In July 2010, the Preservation Resource Center's blog featured a short piece on the house based on Bryant's work.  I noted the piece here at the time.  A friend of the blog suggested some Tulane historical archive pieces on the Knights of Pythias organization that Green headed.

After a tumultuous late summer for me, I ultimately worked with Bryant to post his piece in its entirety at Inside the Footprint as a guest post on September 1, 2010, shortly before the general house moving effort got underway in the VA Hospital Footprint.  But the Green mansion was still, at that time, slated to be demolished.

Once the piece was published in full online, it began to be emailed around rather vigorously for several weeks, as was vaguely apparent from a review of the blog sitemeter at the time.

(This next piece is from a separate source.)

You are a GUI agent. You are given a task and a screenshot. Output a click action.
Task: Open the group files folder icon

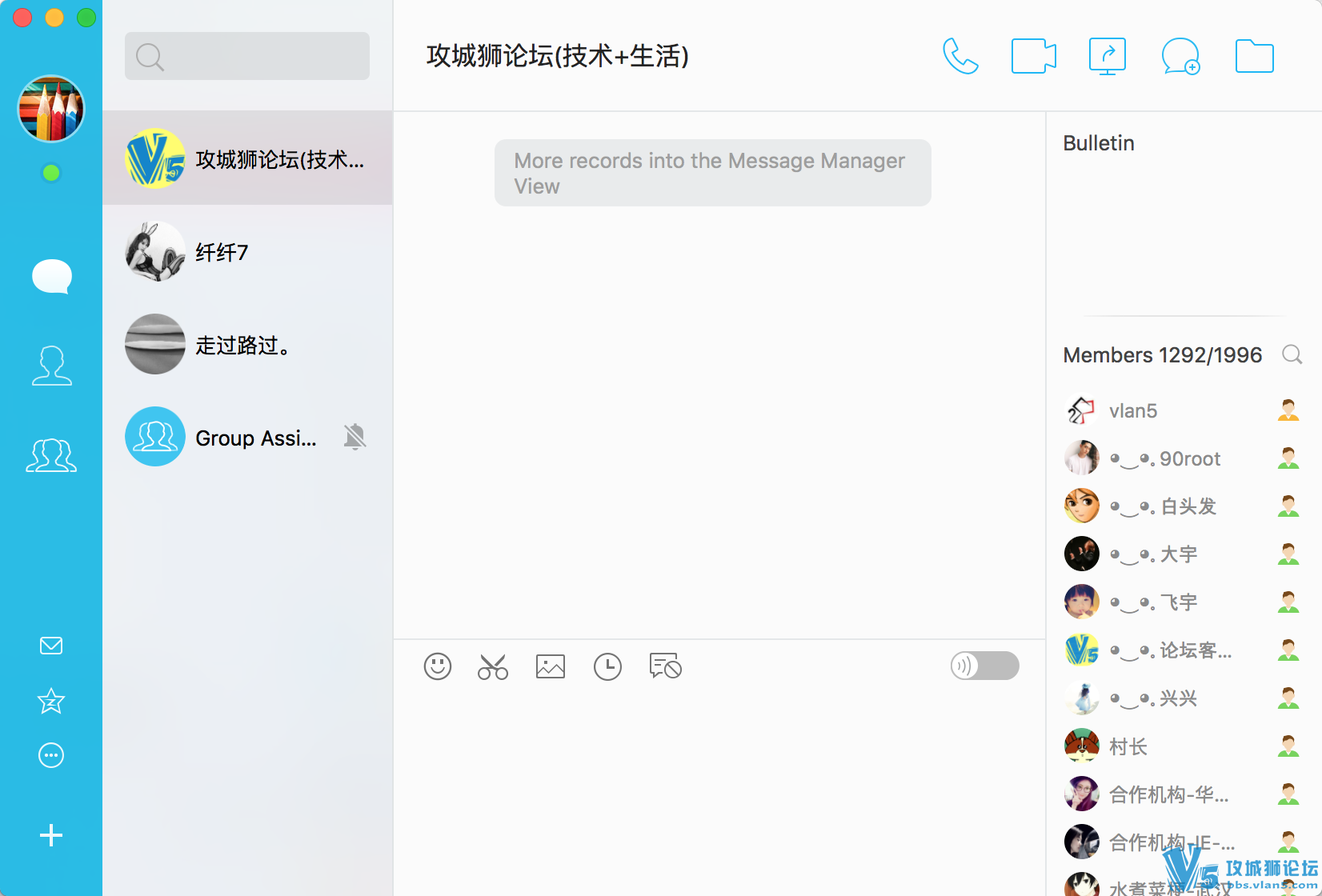[1254, 56]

By October 3, 2010, an open house forum on the S.W. Green Mansion had been set, which was to be moderated by Bill Rouselle, who heads Bright Moments, the community outreach firm employed for the VA Hospital project.  Leon Waters from the LA African American Museum would also play a key role.  On October 6, Blake Pontchartrain at Gambit focused on S.W. Green.  The Foundation for Historical Louisiana posted the forum details and Bryant's entire piece on its website.  PRC advertised the forum on its blog.  The issue was taken up on at least one local radio station.  I helped a friend of the blog come up with a flyer that she distributed widely with the forum details at various community events.

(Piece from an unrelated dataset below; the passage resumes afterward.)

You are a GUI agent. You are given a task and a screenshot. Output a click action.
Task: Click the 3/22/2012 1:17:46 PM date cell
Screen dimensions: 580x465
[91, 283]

A Bill Barrow Times-Picayune piece on the morning of the forum noted that plans still did not call for the house to be saved, and that a group of us had called for saving it at a press conference in the LSU Footprint the day before.

The forum itself, held at St. James AME Church on October 12, revealed a clear community consensus on the importance of the building and the need to save it.  Mr. Jari Honora, in particular, did a great job of sharing his research on the life of S.W. Green.  One news station began to report that evening that the house would now be saved. 
Shortly thereafter, Builders of Hope began measuring the house as dozens of people showed up on S. Miro Street to photograph the structure, and it became clear that the SHPO had been in talks with the owner, Mr. Paul Sylvester.  VA agreed to foot the bill for the move.  Even some of the commenters at came out of their troll caves and surprised me by supporting the effort to preserve the house.  But despite the newly found will to move the house, lots had yet to be secured to actually make the effort a reality.

All indicators showed that the house was going to be moved in mid-November 2010, but one must also remember that the CDC title records crisis was underway by that time.  It did not move.  And I became increasingly worried that something was going to happen to the building in the interim - crime continued to wash over the increasingly desolate and darkened VA Footprint.  On November 27, I saw figures moving in the lower floor of the house while driving by in the evening - and I called the authorities.  The realities of fire and burglary are part of the problem faced by any abandoned building here in New Orleans.

The house made it through the holidays, though, and while it was originally rescheduled for a tentative move in "late January" and then January 27, 2011, it ultimately moved yesterday, as preceding posts illustrate.  Here's a somewhat surreal shot of the mansion inching up behind one of the handful of remaining houses on the site - where S. Tonti Street once ran.

Anyway, that's the story of how the house came to be saved, as far as I know it.  I'm sure there are numerous other facets out there - and you're welcome to send them in to me for inclusion.